Landrus, who is playing tenor and baritone sax for Spalding, said he was invited to audition for her band earlier this year. Because he's been a baritone saxophone specialist since leaving Reno in 2003, he assumed Spalding wanted him to focus on that instrument, but she told him she was looking for someone to play tenor as well. That meant brushing up on his skills.
"I hadn't touched that instrument in three years," Landrus said. "The funny part of the audition, too, is I played baritone on one song. It was a four-hour thing, and I played baritone for a total of maybe 15 minutes."
Regardless, Spalding liked what she heard and signed Landrus to a long-term contract, including a spot on her current European tour. He said the experience has been great so far, and he credits much of his success to the Reno musicians who guided him during childhood and young adulthood. Born in Reno, Landrus attended Billinghurst Middle School the first year that it was open.
"That's pretty much why I play music," Landrus said. "Lani Oelerich, who was my middle school band teacher, introduced me to Frank Perry who was my saxophone teacher. I started taking lessons from him when I was in seventh grade."
Despite having an immense interest in the subject, Landrus said his first year as a musician was rough.
"I was such a crazy-ass kid that when I was in sixth grade and everyone was learning to play I broke my arm like two times," he said. "I didn't even get to play the saxophone, but I loved music and I insisted on sitting in the band at the concert even though I couldn't play.

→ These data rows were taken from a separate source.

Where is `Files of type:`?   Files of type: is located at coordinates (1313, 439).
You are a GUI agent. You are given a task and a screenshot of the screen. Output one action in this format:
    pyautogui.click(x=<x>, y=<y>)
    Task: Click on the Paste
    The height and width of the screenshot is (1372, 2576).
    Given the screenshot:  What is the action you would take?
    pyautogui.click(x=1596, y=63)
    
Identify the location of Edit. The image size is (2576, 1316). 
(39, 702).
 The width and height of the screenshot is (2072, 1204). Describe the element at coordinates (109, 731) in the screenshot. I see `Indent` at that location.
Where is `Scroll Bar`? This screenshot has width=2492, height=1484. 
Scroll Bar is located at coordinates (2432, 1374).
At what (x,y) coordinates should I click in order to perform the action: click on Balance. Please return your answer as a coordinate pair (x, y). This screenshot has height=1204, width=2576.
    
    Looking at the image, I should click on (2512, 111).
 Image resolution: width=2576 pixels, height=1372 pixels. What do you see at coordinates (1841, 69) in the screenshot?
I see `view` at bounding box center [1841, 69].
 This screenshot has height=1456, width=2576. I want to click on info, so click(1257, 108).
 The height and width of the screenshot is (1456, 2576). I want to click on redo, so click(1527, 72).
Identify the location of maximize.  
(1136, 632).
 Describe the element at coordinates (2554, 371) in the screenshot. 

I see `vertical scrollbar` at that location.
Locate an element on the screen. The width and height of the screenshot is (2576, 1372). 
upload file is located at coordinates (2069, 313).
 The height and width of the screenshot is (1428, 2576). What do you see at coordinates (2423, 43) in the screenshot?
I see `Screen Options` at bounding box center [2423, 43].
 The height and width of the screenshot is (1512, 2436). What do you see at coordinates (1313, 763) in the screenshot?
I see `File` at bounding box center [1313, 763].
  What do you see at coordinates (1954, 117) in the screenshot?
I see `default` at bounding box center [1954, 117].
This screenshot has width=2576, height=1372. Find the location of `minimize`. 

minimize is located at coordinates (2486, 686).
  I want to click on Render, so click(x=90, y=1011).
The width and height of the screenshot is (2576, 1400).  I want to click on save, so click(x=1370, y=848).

So, I actually was the worst in class."
It didn't take long for Landrus to overcome the early setbacks. Once his arm healed, he made a point of practicing daily.
"I think I actually caught up in a couple months," he said. "I would practice hours every day really from the get go. My mom is proud to say that she never once asked me or told me to practice."
One of Landrus' earliest musical memories is of Frank Perry introducing him to the music of Charlie Parker and explaining that the jazz great was improvising much of what he played. After that lesson, Landrus said, he knew he wanted to be a professional musician.
He started down that road by playing shows with Perry's band when he was just 13. As he matured, Landrus became a regular in the Reno music scene.
"I started my own band when I was 17," he said. "I had a quartet that would play around. Then, I started the Brian Landrus Project, which I guess was my really successful band in Reno. ... It was all jazz musicians, but we would play all sorts of different types of world music."
After high school, Landrus continued his education at the University of Nevada, and he said he will forever owe a debt to trumpet professor Larry Engstrom. Landrus said he was floundering and didn't even know if he was going to study music in college when Engstrom came to the rescue.
"Larry actually called my mom and said that he had noticed that I hadn't signed up for school," Landrus said. "He had heard me through the years. He actually talked to my mom and said they could get me a scholarship and have me go to the school, so I did. I don't know where I would be without Larry and UNR because I was kind of lost."
Landrus credits his musical development to a number of other University of Nevada professors as well. He said former saxophone professor Francis Vanek had a huge impact on his playing, as did Director of Jazz Studies Peter Epstein and School of the Arts Director and piano professor David Ake.
"I learned a ton from David," Landrus said. "He opened up my mind to a different side of jazz."
After finishing a degree in saxophone performance at the University of Nevada, Landrus moved to Boston to study at the New England Conservatory. While there, he earned two master's degrees, one in composition and one in jazz saxophone.
Today, Landrus lives in Brooklyn, New York, and makes his living playing everything from saxophone to bass clarinet and alto flute. When he's not touring with Spalding, he teaches music, records for his own label (BlueLand Records) and produces recordings for a variety of musicians. Despite these accomplishments, it's the gig with Spalding that Landrus sees as the pinnacle of his career.
"It's shocking that she called me," he said. "There are a lot of players in New York. There are a lot of players in the world. ... I feel really lucky to have this opportunity."